Top of Data to examine

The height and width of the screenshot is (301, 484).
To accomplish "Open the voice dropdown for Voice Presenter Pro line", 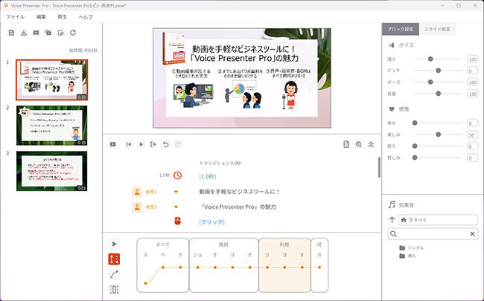I will 176,206.
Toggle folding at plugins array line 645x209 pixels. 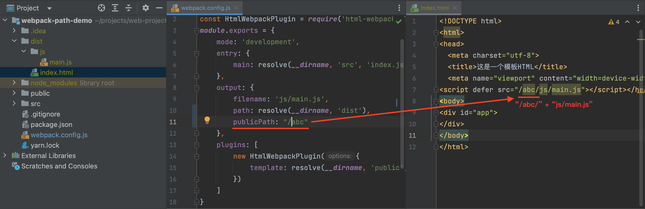[197, 145]
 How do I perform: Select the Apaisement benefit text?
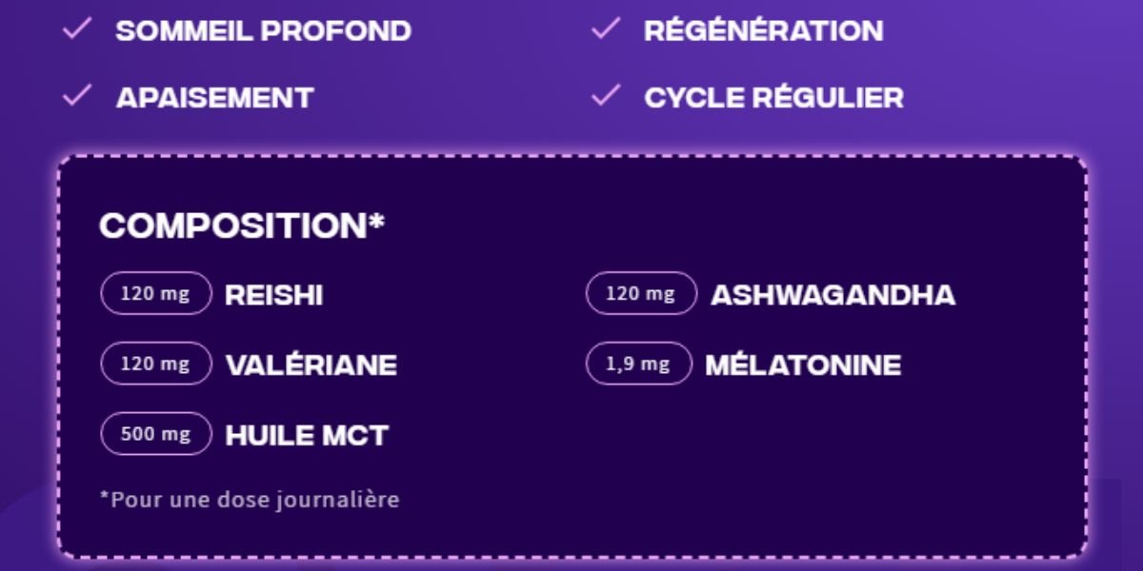[x=215, y=97]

Bottom of Data to examine

» **Task to complete**: Nothing but the lines from the one containing "How do I perform: Select" through the last line of the records above should appear, each repeated exactly, with no pictures.

» **Exercise answer**:
 How do I perform: Select the Apaisement benefit text?
[x=215, y=97]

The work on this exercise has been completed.